Think Humans Have Stopped Evolving? Think Again.
As usual, the paper mentioned in the following article hasn't actually appeared in the PNAS Early Edition yet. However, those wanting a preprint copy can request one here. Before going on to the press release, perhaps it would be nice to at least see the abstract for this paper, which appears at Dr. Hawks' blog by clicking the link above. The title of the paper is Recent acceleration of human adaptive evolution.
OK, on with excerpts from the press release:
Genome Study Places Modern Humans In Evolutionary Fast LaneI've written to Dr. Hawks to request a preprint; this sounds like some very interesting information. More later, perhaps, when I've had a chance to see the actual paper. Science by press release sucks.
Countering a common theory that human evolution has slowed to a crawl or even stopped in modern humans, a new study examining data from an international genomics project describes the past 40,000 years as a time of supercharged evolutionary change, driven by exponential population growth and cultural shifts.

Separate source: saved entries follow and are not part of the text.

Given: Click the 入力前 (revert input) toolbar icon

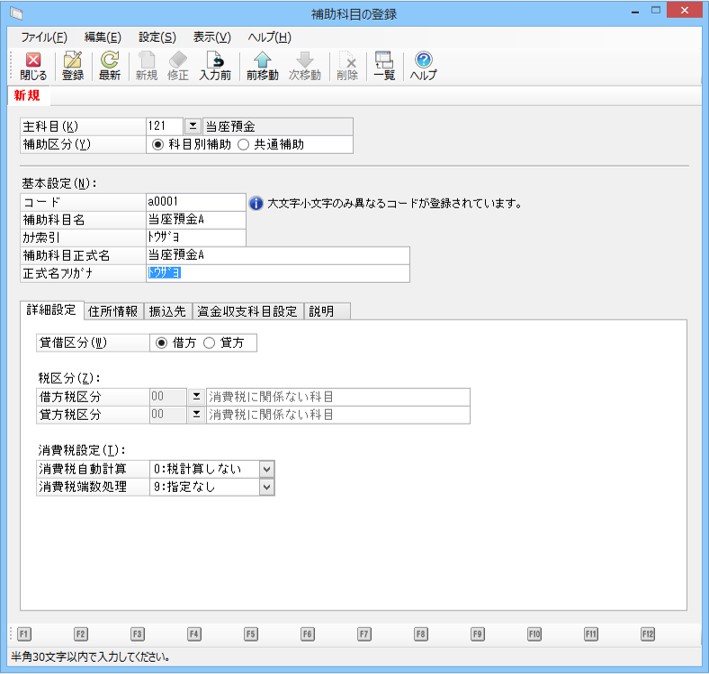Looking at the screenshot, I should point(215,62).
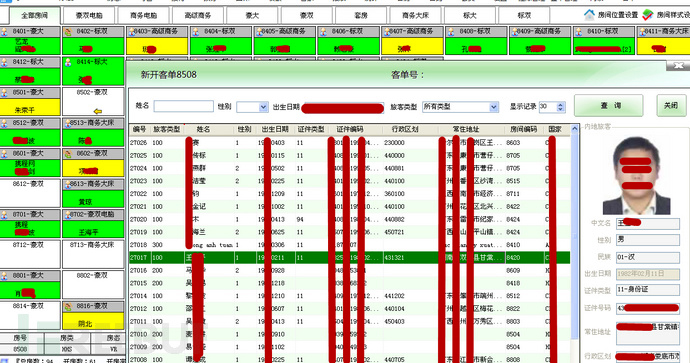Increase the 显示记录 count with up arrow
The image size is (690, 363).
tap(560, 104)
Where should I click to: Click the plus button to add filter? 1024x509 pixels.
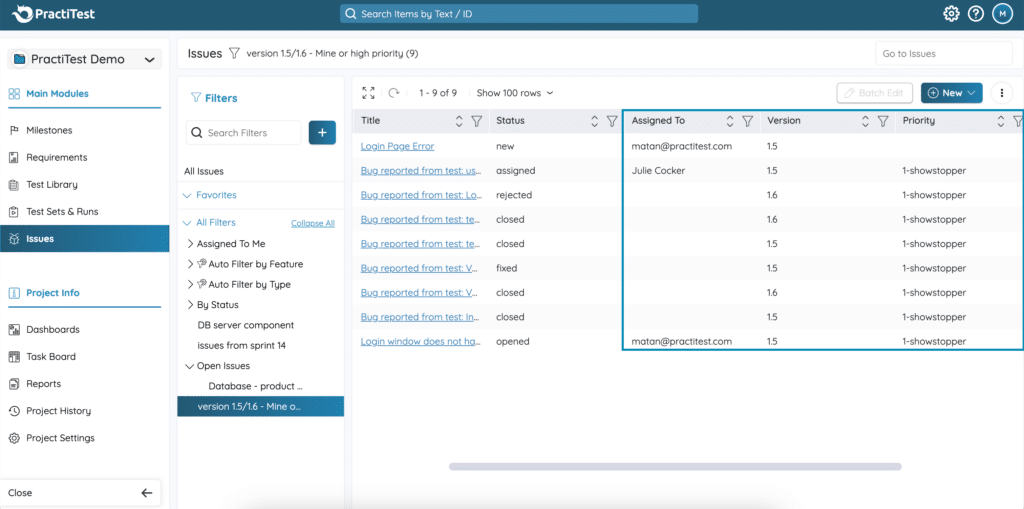pyautogui.click(x=322, y=132)
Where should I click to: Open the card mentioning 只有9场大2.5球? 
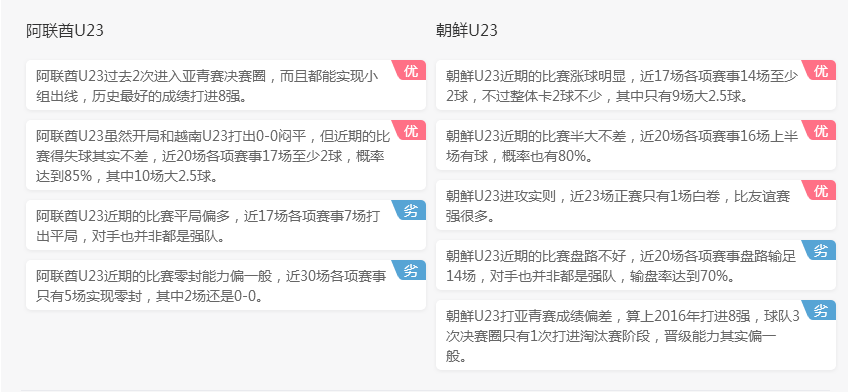(636, 85)
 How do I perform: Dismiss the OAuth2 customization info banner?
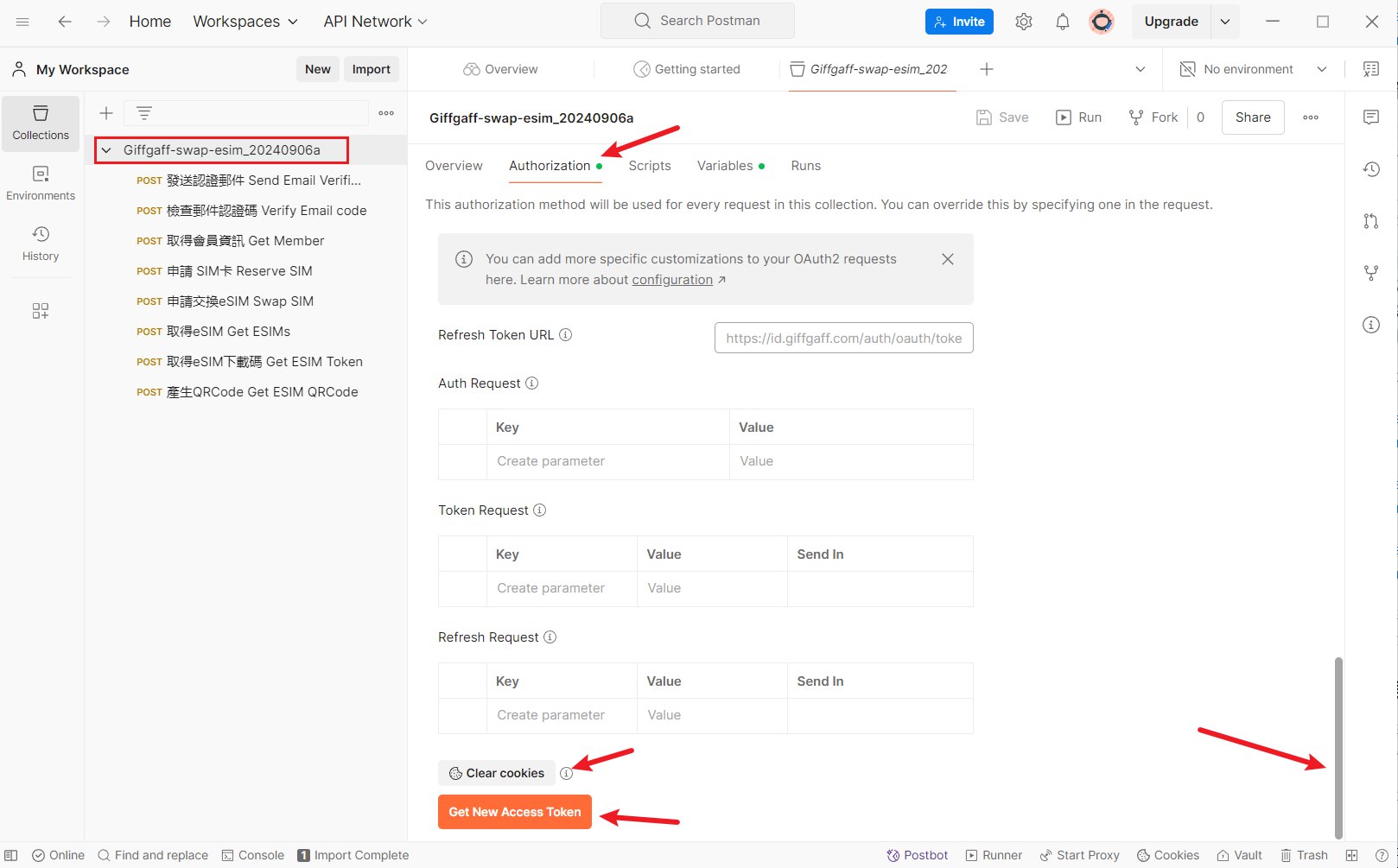point(947,259)
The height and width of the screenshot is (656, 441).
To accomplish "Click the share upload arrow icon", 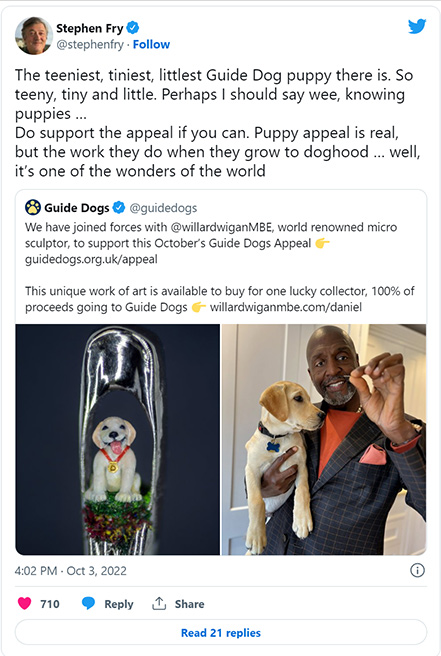I will click(x=159, y=603).
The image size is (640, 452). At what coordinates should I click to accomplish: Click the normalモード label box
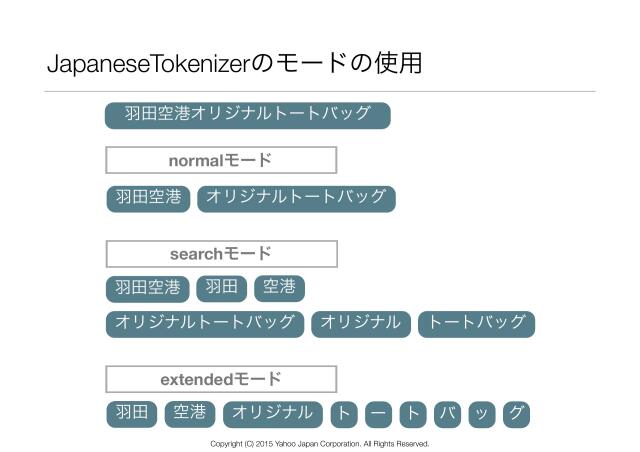[x=221, y=160]
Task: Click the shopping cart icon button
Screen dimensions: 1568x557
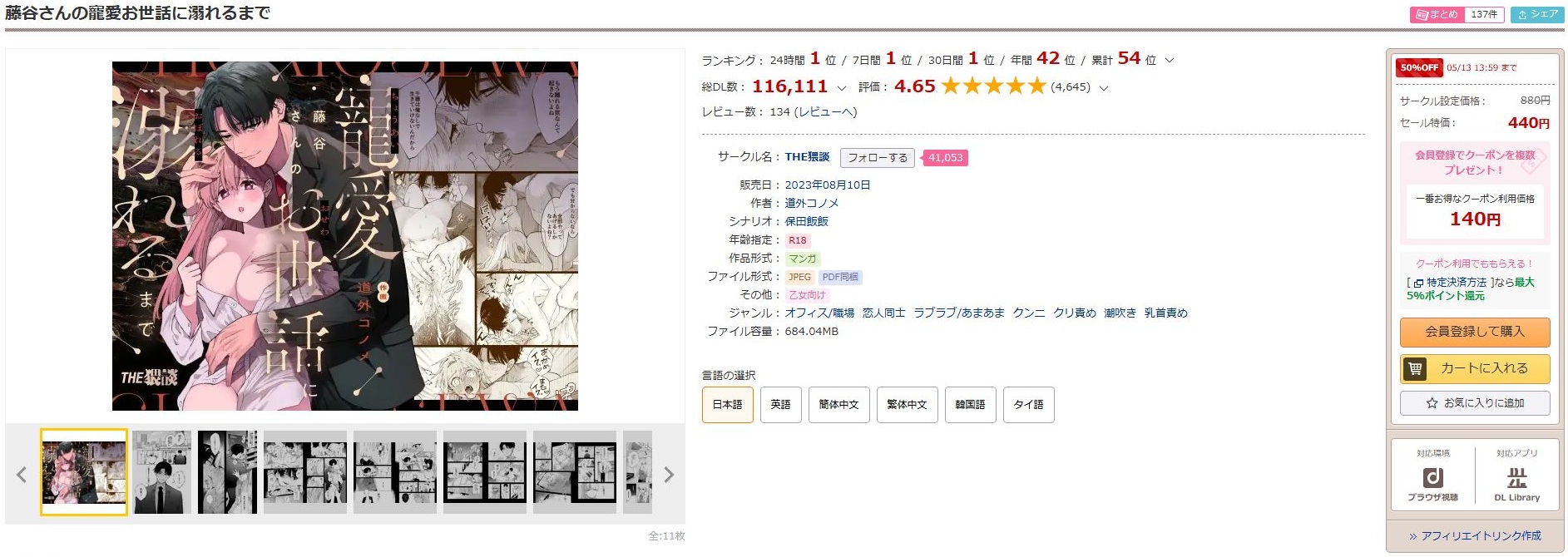Action: click(x=1416, y=368)
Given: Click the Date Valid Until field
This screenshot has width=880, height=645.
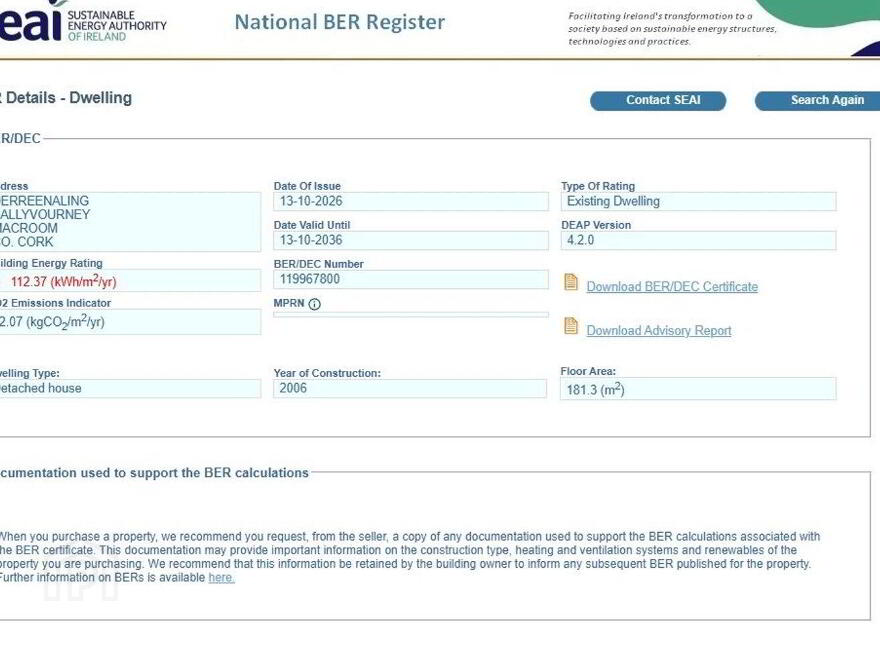Looking at the screenshot, I should pos(411,240).
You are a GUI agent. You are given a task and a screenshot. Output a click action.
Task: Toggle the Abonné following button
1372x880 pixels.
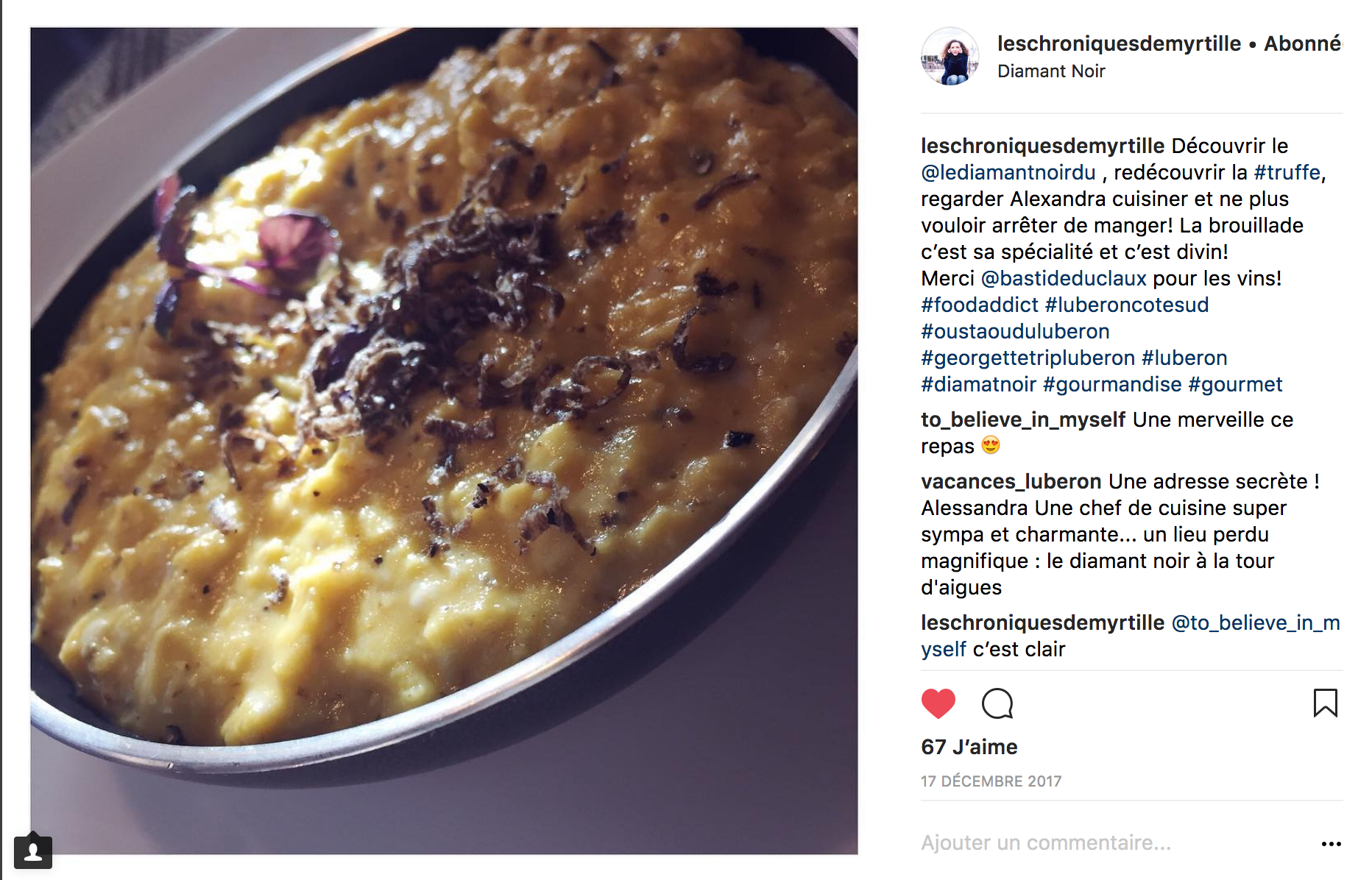coord(1303,43)
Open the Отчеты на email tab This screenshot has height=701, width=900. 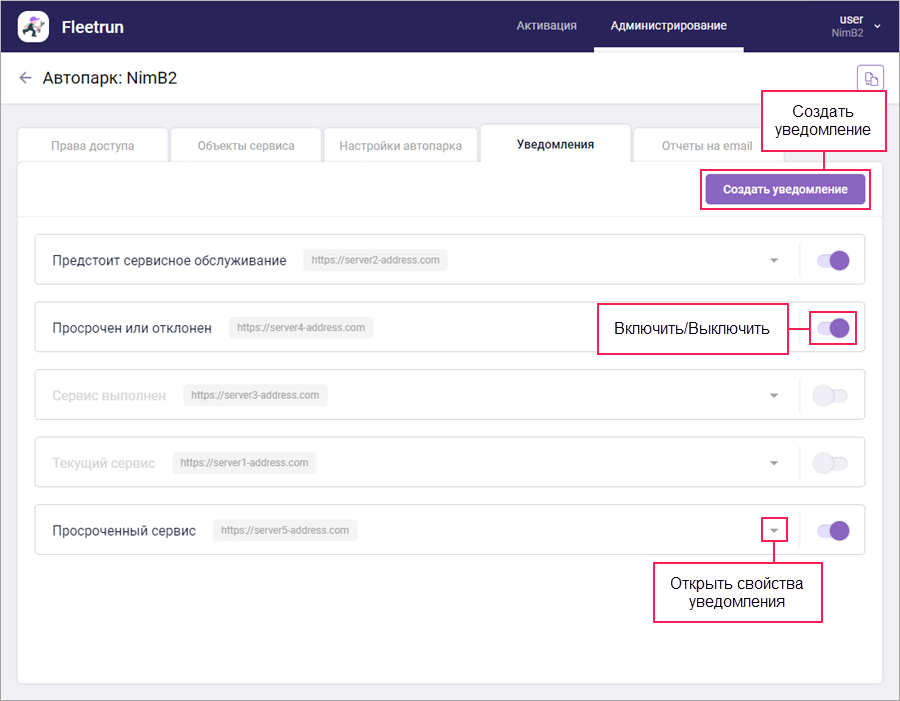[707, 145]
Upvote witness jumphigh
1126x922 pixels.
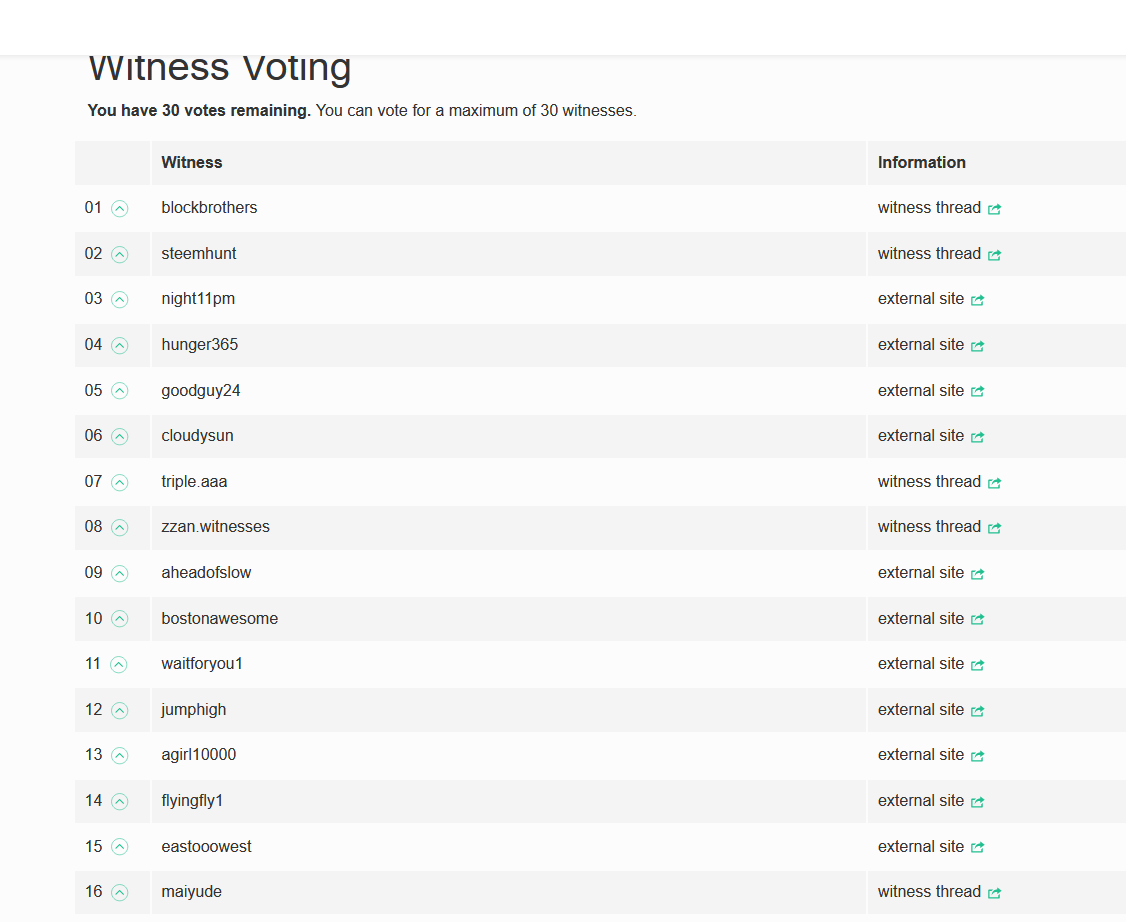tap(120, 711)
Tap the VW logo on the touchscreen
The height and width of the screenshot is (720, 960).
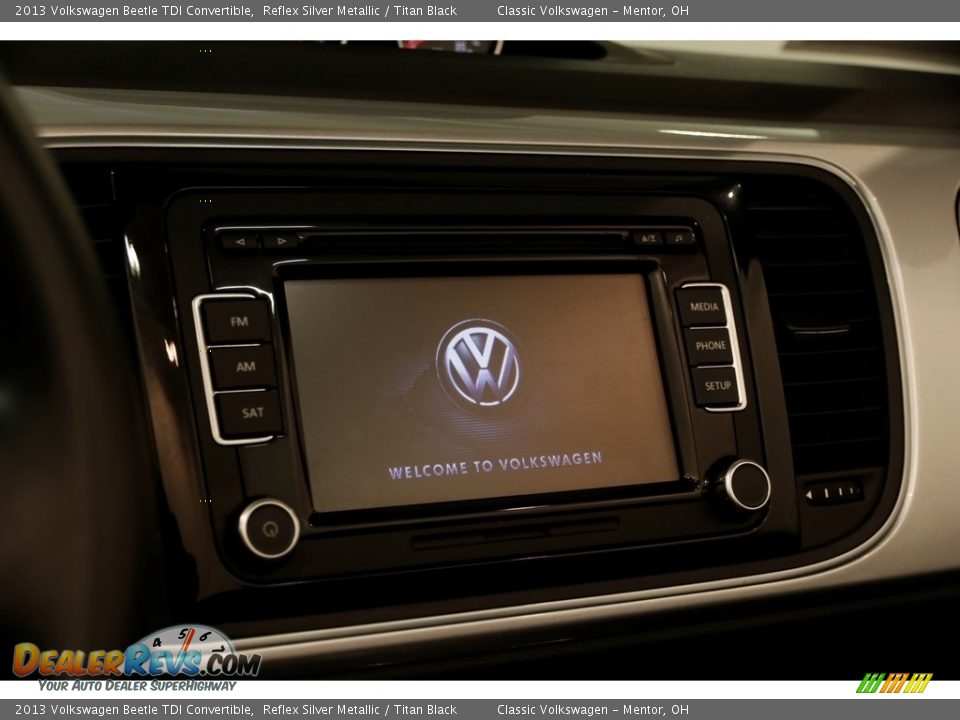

In a study published in the Dec. 10 issue of the Proceedings of the National Academy of Sciences (PNAS), a team led by University of Wisconsin-Madison anthropologist John Hawks estimates that positive selection just in the past 5,000 years alone -- around the period of the Stone Age -- has occurred at a rate roughly 100 times higher than any other period of human evolution. Many of the new genetic adjustments are occurring around changes in the human diet brought on by the advent of agriculture, and resistance to epidemic diseases that became major killers after the growth of human civilizations...
While the correlation between population size and natural selection is nothing new -- it was a core premise of Charles Darwin, Hawks says -- the ability to bring quantifiable evidence to the table is a new and exciting outgrowth of the Human Genome Project...
The researchers identify recent genetic change by finding long blocks of DNA base pairs that are connected. Because human DNA is constantly being reshuffled through recombination, a long, uninterrupted segment of LD is usually evidence of positive selection. Linkage disequilibrium decays quickly as recombination occurs across many generations, so finding these uninterrupted segments is strong evidence of recent adaptation, Hawks says.
Employing this test, the researchers found evidence of recent selection on approximately 1,800 genes, or 7 percent of all human genes.
This finding runs counter to conventional wisdom in many ways, Hawks says. For example, there's a strong record of skeletal changes that clearly show people became physically smaller, and their brains and teeth are also smaller. This is generally seen as a sign of relaxed selection -- that size and strength are no longer key to survival.
But other pathways for evolution have opened, Hawks says, and genetic changes are now being driven by major changes in human culture. One good example is lactase, the gene that helps people digest milk. This gene normally declines and stops activity about the time one becomes a teenager, Hawks says. But northern Europeans developed a variation of the gene that allowed them to drink milk their whole lives -- a relatively new adaptation that is directly tied to the advance of domestic farming and use of milk as an agricultural product.
The biggest new pathway for selection relates to disease resistance, Hawks says. As people starting living in much larger groups and settling in one place roughly 10,000 years ago, epidemic diseases such as malaria, smallpox and cholera began to dramatically shift mortality patterns in people. Malaria is one of the clearest examples, Hawks says, given that there are now more than two dozen identified genetic adaptations that relate to malaria resistance, including an entirely new blood type known as the Duffy blood type...
The recent changes are especially striking, he says. "Five thousand years is such a small sliver of time -- it's 100 to 200 generations ago," he says. "That's how long it's been since some of these genes originated, and today they are in 30 or 40 percent of people because they've had such an advantage. It's like 'invasion of the body snatchers..."
It's nice to know that we furless bipeds haven't quite hit an evolutionary brick wall yet. Well, most of us, anyhow.